Sandvik provides products and solutions for both on-shore and off-shore excavations. The signed agreement with Varel International Energy Services is the latest addition to the portfolio.
Oil and natural gas account for nearly two-thirds of the total world energy consumption. The International Energy Association predicts global increases in demand of 13 percent for oil and 17 percent for gas by 2035. As existing fields are depleted, there is continual demand for exploration and production.
Per Forssell, Business Segment Manager, Energy at Sandvik Coromant agrees with Haworth: "The more demanding the better for Sandvik," he says. "If it was easy, anyone would be able to deliver solutions. Larger components made of complex materials that can withstand extreme environments for many years demand a truly competent partner. With our long experience and strong focus on research and development, we can meet the challenges – today and tomorrow."
The fossil fuel we drill for today has its origin in decayed organic material from millions of years ago stored in bedrock. Some of the oil and gas wanders through the bedrock and can appear at the surface, but more often it is captured by impermeable rock somewhere along the way. It is in such traps that we can find oil and gas.

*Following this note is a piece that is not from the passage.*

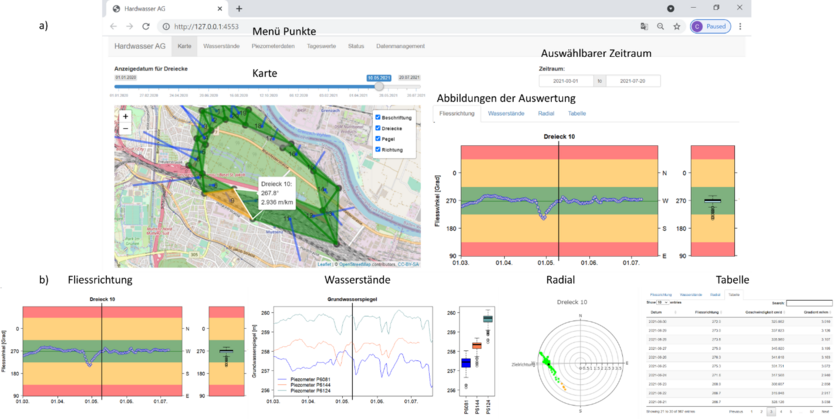Open the Show entries dropdown in the table

[x=662, y=302]
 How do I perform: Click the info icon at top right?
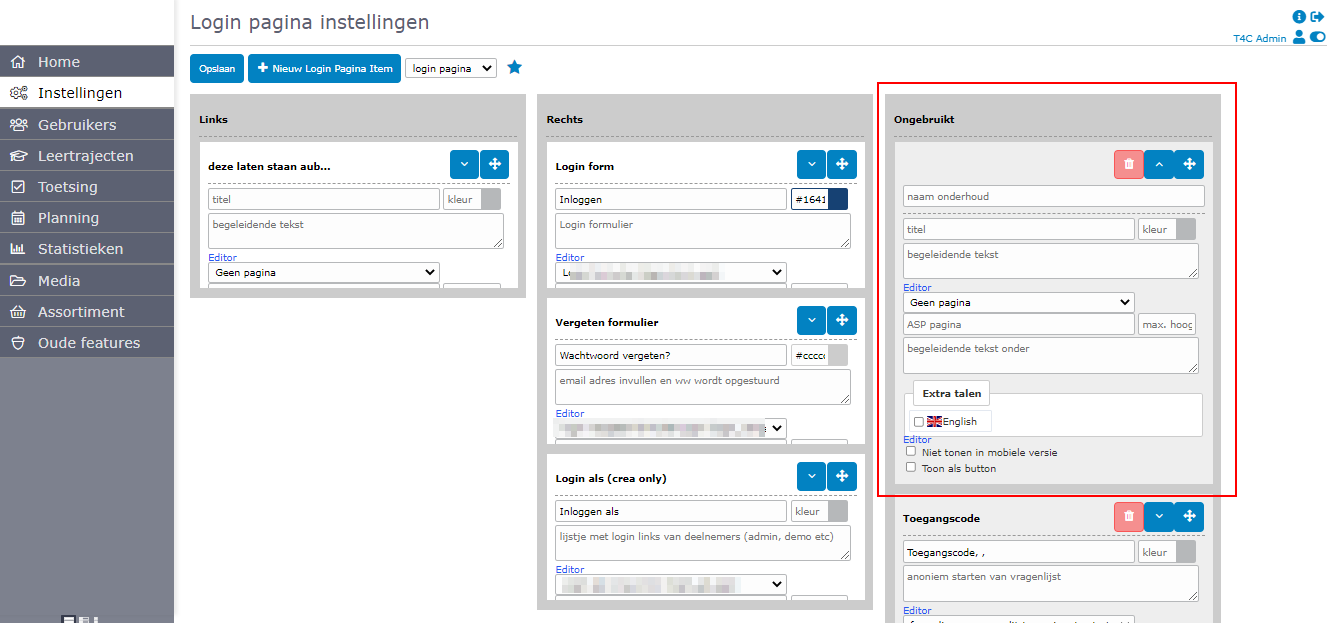1299,17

For the construction of underground oil storage caverns with associated tunnels and shafts, Sandvik offers rock excavation equipment, rock drilling tools and service, such as underground drilling jumbos and surface drilling rigs, as well as crushing and screening equipment and conveyor belt systems.

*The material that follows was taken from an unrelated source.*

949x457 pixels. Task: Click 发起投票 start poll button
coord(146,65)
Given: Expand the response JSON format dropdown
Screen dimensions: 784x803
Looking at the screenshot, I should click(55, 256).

"The Sandvik DT series drilling jumbos really make a difference to our oil and gas customers," says Pekka Salminen, Area Manager, Tunneling Drills, Sandvik Construction. "They are designed for large-scale excavation with high drilling performance, excavation accuracy, product safety, quality and user-friendliness in mind."
Facts oil and gas
Oil is mostly needed as fuel for transportation, such as in cars and airplanes, but also for the chemical, pharmaceutical and agricultural industries. Natural gas is used in industrial processes, as power for heating buildings and as automotive fuel. Additionally, general consumer goods, such as cleaning products, plastics and electronics, require resources processed from crude oil.